C’est le cas aussi du monde politique. Les collectivités locales sont très concernées. Les petites mairies sont particulièrement à risque, du fait de l’emprise que le maire peut avoir sur tous les aspects de la vie des agents de la municipalité : emploi, logement, etc. Le secteur du nettoyage, les emplois à domicile sont également très touchés.

Les femmes de toutes les catégories sociales sont concernées ?

Les affaires Baupin ou Weinstein remettent en cause les stéréotypes sur les victimes de harcèlement, qui peuvent être des femmes puissantes et célèbres, et pas seulement situées au bas de l’échelle sociale, immigrées, précarisées.

Le risque, c’est de donner une image biaisée. Nous avons affaire à toutes les catégories de femmes, avec une prédominance de celles issues de milieux populaires. Elles ont davantage le réflexe de l’action collective et veulent un procès, là où les cadres vont plutôt se tourner vers un avocat et seront peut-être plus enclines à négocier une transaction avec leur employeur.

Le nombre de plaintes et de condamnations augmente-t-il ?

Le nombre de plaintes est stable à environ un millier par an. Les condamnations restent très rares, moins d’une centaine chaque année. Les parquets considèrent que les faits ne sont pas assez graves pour poursuivre, ou que les preuves sont insuffisantes, alors que nous estimons avoir de très bons dossiers. C’est une question de priorités pénales.

Devant les conseils de prud’hommes, l’entrée en vigueur de la nouvelle définition du harcèlement sexuel en 2012 – elle est beaucoup plus précise qu’auparavant –, n’a pas fait bouger les chiffres, mais elle permet d’obtenir des condamnations d’employeurs qui autrefois n’auraient pas été inquiétés.

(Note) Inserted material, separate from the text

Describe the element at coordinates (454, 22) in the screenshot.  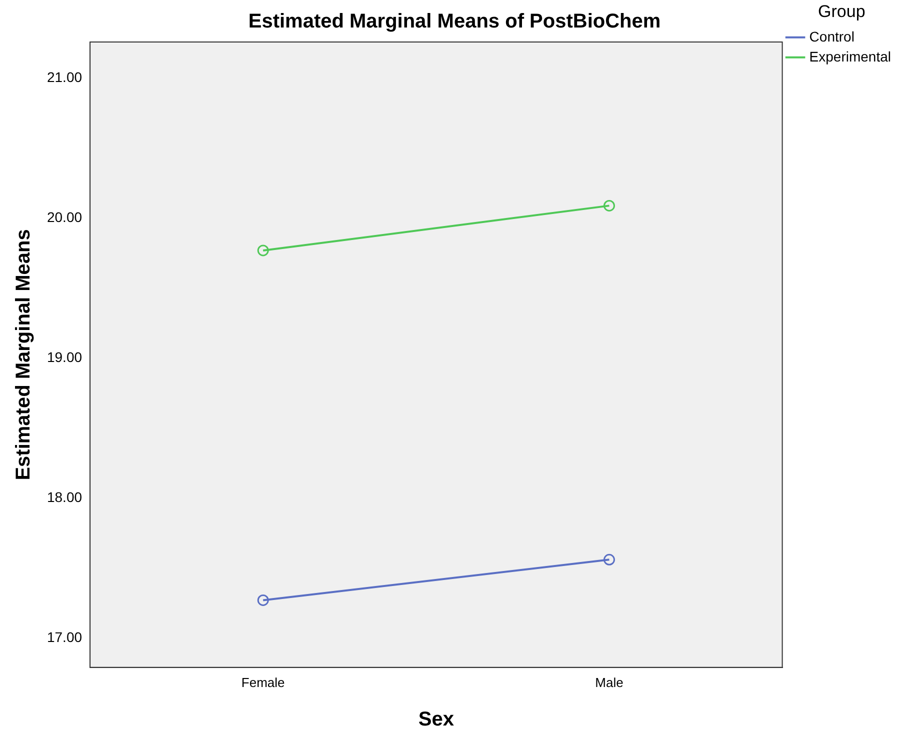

Un arrêt de la cour d’appel d’Orléans a par exemple reconnu, en février, l’existence d’un « harcèlement sexuel environnemental ». La victime n’était pas visée directement par les agissements des mis en cause, qui faisaient des commentaires salaces sur les femmes, etc. Cette décision a été très commentée. La prévention du harcèlement sexuel est une obligation légale.

Les entreprises sont-elles plus sensibilisées à la faveur de la médiatisation du sujet ?

Probablement, si l’on en croit le nombre de demandes de formations que nous recevons, principalement depuis l’affaire Baupin. L’essentiel de ces demandes provient encore du secteur public (ministères, collectivités, universités…). Mais de quelques entreprises privées également. En général, ces structures ont eu en leur sein des cas de harcèlement sexuel qu’elles n’ont pas su gérer.

Les organisations syndicales s’y sont également mises depuis quelques années (la CFDT suivie par la CGT, l’UNSA, Solidaires) et elles forment désormais leurs équipes à la prise en charge des victimes.